Alors que les manifestations contre les violences policières et le racisme dans la police se multiplient en France, la pression sur le ministre de l’Intérieur, Christophe Castaner, s’intensifie. Face aux nombreux cas de violences avérées au sein de la police, celui-ci a dû annoncer le lundi 8 juin la suppression de la clé d’étranglement comme technique d’interpellation. En contrepartie, sous la pression du syndicat Alliance, il devrait généraliser l’usage du pistolet à impulsion électrique (plus communément appelé Taser). Un choix qui questionne.
Castaner veut remplacer la technique de l’étranglement par l’usage de pistolets électriques
Remplacer une technique d’immobilisation létale par une autre ? Cela semble être le chemin emprunté par Christophe Castaner. Acculé par les multiples révélations sur le racisme dans la police et les violences policières et les manifestations d’une ampleur inédite, le ministre de l’Intérieur n’a eu d’autre choix que de lâcher du lest lors d’une conférence de presse organisée en urgence le lundi 8 juin. Racisme, méthodes d’interpellation, Castaner s’est empressé de réclamer « la tolérance zéro » concernant les manquements des forces de l’ordre.
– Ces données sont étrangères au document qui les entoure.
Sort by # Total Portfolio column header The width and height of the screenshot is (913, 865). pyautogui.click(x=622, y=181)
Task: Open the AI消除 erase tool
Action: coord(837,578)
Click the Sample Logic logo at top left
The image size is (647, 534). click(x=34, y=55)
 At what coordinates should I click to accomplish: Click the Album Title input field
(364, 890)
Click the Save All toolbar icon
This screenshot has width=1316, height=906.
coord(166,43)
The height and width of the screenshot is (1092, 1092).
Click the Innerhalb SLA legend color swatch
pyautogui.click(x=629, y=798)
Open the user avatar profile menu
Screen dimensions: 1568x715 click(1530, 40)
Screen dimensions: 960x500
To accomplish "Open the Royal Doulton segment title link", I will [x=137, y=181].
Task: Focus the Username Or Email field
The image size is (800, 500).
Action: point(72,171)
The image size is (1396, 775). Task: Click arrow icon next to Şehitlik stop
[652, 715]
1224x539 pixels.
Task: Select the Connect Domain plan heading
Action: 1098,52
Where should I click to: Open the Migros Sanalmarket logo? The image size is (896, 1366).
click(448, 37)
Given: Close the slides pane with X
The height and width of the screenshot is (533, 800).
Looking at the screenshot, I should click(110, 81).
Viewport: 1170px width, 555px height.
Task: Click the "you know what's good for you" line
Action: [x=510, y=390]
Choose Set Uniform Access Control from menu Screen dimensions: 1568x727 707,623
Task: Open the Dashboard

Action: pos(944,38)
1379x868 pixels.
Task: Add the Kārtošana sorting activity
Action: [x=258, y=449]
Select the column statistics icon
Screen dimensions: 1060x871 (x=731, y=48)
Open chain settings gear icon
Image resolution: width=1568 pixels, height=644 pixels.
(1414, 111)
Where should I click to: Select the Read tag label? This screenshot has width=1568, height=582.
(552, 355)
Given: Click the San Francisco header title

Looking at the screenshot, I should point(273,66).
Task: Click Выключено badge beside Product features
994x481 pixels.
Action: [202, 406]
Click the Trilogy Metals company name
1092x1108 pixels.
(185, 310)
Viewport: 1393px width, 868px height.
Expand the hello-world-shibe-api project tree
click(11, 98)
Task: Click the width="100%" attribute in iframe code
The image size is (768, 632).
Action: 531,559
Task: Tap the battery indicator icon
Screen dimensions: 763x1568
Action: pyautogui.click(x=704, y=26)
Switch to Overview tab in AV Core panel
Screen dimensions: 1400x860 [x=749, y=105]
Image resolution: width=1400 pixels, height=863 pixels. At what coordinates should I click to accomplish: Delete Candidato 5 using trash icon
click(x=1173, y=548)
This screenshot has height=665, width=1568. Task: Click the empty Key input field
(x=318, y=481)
Il était temps ! Car jusqu’alors, le silence du ministre interrogeait.
Précisant que « personne ne doit risquer sa vie lors d’une interpellation », Christophe Castaner a donc annoncé la suppression de la clé d’étranglement comme technique d’interpellation. Cette méthode, consistant à serrer le cou de la personne interpellée pour la neutraliser, est régulièrement dénoncée. Elle constitue une pratique à risque, pouvant occasionner pour la victime de graves séquelles, voire la mort. Si cette décision paraît la bienvenue, la réplique de certains syndicats de police comme « Alliance » n’a pas tardé.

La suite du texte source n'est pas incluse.